- Played the ‘counselor.’
I am not a licensed counselor or therapist. Neither am I a psychology student nor a medical professional. However, when I was a teenager fifteen years ago, I somehow declared myself a ‘counselor’ to my friends, and they accepted it. I am a good listener and can keep any secret. I should have left it at that and simply lent an ear to those who wanted to talk. But, I got involved in people’s lives, gave them advice, and spoke about topics like an expert when I was not one.
Now, I had not been to a therapist back then and had no idea what they actually did. I had watched a few TV shows and read some books with counselors in them and became a self-proclaimed expert on all things psychology. My eyes finally opened to reality when a friend correctly pointed out that I was not qualified to ‘counsel’ anyone. This classmate had been to a real therapist and told everyone else that I was a fake.
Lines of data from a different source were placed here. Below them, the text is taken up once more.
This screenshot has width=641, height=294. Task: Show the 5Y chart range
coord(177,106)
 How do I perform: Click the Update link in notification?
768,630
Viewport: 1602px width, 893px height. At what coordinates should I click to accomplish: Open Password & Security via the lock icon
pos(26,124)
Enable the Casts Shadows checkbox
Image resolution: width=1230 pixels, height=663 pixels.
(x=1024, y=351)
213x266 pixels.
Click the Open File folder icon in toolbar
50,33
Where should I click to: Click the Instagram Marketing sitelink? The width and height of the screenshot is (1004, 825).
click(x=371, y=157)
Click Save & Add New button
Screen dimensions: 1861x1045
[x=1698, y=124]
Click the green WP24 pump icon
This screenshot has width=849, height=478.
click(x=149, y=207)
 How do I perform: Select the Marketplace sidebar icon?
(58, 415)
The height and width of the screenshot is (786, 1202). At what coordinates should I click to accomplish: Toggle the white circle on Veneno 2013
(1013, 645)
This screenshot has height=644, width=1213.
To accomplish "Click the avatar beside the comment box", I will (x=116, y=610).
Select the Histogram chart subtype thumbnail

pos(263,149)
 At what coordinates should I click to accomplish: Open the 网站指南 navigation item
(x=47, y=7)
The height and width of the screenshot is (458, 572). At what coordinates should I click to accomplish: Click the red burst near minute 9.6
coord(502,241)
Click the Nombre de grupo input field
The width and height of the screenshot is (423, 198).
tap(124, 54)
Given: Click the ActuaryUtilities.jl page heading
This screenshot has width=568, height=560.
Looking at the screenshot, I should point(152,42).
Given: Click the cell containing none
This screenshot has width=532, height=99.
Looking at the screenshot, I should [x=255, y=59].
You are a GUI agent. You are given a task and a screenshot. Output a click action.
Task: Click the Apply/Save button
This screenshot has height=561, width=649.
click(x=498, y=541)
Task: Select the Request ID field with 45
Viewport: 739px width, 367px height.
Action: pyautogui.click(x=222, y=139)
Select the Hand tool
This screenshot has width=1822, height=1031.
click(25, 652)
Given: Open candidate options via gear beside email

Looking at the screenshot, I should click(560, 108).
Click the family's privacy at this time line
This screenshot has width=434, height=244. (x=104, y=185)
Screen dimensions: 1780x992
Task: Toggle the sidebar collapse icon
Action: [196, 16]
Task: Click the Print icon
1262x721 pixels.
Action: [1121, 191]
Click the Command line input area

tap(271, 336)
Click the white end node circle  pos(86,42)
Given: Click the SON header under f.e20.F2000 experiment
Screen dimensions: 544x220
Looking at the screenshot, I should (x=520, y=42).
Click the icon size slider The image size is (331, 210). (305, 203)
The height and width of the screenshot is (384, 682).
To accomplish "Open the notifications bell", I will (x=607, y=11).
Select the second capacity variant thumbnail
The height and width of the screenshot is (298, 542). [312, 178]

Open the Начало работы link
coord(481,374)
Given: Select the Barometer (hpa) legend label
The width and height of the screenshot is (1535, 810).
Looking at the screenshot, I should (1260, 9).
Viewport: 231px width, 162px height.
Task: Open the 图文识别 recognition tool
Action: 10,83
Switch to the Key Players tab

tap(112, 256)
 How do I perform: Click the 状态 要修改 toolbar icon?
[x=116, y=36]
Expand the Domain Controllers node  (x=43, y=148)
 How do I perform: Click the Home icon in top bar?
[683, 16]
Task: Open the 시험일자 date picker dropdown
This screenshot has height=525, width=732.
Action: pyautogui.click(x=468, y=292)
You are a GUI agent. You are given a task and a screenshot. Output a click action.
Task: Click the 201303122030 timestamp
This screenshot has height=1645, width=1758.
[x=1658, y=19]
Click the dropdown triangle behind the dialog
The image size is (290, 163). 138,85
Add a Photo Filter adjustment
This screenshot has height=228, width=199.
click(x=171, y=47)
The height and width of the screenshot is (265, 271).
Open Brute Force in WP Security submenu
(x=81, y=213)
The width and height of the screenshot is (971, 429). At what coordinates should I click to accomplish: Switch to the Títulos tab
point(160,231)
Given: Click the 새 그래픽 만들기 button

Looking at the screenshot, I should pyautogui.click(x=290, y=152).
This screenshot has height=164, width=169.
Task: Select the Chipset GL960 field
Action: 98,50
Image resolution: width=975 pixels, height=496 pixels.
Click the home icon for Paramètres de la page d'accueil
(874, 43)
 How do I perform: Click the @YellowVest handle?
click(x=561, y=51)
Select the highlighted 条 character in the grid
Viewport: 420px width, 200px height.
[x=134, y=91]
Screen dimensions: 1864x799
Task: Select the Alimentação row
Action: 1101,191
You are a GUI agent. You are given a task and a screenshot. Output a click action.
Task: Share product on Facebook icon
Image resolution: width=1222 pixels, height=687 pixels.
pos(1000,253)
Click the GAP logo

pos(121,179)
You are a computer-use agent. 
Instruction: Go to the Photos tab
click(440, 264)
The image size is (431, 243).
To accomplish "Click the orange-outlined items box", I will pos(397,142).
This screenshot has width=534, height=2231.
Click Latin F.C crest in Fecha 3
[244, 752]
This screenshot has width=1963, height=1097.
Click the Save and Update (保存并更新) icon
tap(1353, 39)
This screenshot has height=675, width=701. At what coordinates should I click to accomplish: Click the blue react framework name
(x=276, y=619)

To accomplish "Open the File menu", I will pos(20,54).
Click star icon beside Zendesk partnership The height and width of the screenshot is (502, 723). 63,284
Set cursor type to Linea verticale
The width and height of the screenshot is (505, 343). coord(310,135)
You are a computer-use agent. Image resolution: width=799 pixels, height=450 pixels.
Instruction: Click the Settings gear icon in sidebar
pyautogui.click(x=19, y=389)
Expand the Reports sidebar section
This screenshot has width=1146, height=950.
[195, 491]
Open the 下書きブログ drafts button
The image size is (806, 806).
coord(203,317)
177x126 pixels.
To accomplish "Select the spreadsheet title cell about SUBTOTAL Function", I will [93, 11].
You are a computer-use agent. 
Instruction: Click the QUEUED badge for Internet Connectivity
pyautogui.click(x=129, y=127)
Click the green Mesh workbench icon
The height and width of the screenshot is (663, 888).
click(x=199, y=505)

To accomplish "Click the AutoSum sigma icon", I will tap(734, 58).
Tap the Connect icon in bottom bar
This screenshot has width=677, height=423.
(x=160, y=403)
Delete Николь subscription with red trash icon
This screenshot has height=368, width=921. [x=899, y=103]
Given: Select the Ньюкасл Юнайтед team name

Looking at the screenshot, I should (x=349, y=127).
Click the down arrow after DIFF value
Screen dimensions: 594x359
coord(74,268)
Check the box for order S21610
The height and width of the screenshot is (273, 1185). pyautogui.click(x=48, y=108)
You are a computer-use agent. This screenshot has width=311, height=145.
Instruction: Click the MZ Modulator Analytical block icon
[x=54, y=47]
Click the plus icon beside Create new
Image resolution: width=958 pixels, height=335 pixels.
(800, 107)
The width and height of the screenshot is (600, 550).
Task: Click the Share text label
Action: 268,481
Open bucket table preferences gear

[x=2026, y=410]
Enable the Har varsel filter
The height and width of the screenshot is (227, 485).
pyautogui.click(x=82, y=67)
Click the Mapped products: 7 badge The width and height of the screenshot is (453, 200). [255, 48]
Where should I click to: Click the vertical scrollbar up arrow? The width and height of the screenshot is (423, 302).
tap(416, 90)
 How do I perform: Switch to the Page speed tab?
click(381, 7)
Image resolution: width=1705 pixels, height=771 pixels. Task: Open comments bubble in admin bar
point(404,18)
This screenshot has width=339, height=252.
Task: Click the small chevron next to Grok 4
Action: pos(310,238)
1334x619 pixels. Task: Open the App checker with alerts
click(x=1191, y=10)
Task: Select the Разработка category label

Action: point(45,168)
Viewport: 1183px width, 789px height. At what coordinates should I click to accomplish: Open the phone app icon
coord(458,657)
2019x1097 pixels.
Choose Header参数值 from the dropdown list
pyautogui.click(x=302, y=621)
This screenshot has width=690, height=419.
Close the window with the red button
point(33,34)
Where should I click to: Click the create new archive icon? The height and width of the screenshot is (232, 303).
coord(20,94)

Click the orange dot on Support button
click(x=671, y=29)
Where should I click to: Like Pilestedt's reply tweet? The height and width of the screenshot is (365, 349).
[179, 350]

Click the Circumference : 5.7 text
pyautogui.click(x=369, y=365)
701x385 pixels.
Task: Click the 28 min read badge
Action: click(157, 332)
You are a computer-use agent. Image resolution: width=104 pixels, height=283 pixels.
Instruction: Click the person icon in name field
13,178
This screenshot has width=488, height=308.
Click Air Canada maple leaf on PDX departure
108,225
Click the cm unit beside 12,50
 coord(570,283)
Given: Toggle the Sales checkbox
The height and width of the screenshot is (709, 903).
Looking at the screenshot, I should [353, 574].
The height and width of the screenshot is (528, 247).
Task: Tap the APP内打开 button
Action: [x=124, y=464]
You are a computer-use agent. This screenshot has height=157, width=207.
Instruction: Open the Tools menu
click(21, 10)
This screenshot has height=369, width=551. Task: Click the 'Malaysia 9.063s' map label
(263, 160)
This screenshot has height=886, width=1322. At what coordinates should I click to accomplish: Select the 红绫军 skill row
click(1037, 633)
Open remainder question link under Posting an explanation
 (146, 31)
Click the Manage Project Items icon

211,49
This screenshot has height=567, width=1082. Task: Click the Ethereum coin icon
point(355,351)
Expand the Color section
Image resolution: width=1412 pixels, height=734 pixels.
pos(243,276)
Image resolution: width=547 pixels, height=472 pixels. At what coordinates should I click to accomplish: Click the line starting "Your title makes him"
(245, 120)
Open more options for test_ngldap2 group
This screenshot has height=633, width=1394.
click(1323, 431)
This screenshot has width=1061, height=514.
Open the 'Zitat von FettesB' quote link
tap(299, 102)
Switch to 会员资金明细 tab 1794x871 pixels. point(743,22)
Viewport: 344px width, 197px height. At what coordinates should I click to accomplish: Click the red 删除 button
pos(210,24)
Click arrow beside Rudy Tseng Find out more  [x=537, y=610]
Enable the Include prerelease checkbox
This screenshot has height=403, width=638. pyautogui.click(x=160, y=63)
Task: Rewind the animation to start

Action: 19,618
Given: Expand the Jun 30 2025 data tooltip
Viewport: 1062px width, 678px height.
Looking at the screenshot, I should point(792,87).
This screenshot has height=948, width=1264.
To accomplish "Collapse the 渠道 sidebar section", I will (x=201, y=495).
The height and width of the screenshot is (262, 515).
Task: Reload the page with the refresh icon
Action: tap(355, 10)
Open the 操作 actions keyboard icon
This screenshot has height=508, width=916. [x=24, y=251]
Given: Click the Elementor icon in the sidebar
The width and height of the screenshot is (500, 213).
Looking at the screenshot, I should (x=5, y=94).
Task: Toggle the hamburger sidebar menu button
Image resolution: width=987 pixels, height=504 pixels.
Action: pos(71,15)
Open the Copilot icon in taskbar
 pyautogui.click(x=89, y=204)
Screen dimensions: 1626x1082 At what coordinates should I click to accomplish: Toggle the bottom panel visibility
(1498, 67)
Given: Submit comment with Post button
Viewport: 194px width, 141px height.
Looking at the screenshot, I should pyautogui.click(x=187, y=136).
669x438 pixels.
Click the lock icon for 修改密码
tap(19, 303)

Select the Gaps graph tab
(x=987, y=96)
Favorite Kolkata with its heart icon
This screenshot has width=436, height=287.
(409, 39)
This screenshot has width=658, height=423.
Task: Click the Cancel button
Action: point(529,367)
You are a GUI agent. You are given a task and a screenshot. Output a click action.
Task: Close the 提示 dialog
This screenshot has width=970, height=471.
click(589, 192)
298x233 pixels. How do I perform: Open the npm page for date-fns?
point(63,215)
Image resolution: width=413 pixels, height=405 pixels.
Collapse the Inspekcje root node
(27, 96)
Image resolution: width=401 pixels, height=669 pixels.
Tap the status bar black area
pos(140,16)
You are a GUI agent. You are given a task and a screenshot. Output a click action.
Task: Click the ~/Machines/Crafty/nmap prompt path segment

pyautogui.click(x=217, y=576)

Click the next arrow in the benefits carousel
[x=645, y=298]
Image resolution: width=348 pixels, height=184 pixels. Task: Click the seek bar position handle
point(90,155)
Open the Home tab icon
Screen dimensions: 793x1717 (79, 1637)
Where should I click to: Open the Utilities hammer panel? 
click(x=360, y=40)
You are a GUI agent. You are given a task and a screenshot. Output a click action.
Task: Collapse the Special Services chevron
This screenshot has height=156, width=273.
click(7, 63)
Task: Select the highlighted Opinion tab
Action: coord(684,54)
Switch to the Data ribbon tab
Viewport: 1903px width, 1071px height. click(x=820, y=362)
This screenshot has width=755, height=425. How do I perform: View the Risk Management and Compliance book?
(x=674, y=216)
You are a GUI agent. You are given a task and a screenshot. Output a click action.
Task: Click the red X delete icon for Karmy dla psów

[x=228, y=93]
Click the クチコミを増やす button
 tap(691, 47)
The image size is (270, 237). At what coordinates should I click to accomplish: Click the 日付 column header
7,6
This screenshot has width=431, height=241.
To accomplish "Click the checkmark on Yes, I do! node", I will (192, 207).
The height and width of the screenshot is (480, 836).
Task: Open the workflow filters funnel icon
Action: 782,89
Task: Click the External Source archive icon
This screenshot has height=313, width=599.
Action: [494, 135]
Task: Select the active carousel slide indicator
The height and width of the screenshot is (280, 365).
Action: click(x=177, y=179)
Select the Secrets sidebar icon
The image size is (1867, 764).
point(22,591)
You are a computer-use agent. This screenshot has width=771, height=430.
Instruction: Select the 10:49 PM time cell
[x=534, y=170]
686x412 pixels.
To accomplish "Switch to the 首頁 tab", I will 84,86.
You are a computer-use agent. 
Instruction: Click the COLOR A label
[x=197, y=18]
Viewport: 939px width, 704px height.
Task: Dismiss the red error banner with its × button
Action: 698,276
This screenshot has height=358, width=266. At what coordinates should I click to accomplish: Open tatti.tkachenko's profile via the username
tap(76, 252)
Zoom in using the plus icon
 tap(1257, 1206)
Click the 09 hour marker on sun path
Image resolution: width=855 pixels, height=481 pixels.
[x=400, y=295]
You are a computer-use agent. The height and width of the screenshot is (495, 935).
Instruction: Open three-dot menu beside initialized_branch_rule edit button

Looking back, I realize what I did was dangerous. I could have jeopardized someone’s life with my wrong advice. I might not have had an ulterior motive or leaked any of my friends’ secrets, but what I did was still inappropriate. Besides, years later, when I went to a real therapist, I learned that they don’t advise us but help us work on our problems and ourselves. It takes expertise and experience to become a counselor, and no one should attempt it without the right qualification.
Reminiscing, I recognize another thing—that the mental health stigma was worse back then than it is now. Today, when I see teenagers discuss depression and anxiety because of awareness through social media, TV shows, streamed series, documentaries, movies, books, and other platforms, I feel glad. Even now, there is resistance from youngsters to seek therapy, but there is an honest dialogue about the topic. I know for a fact that if I tried to pull off the façade of being a counselor now, I would be trolled, and rightly so.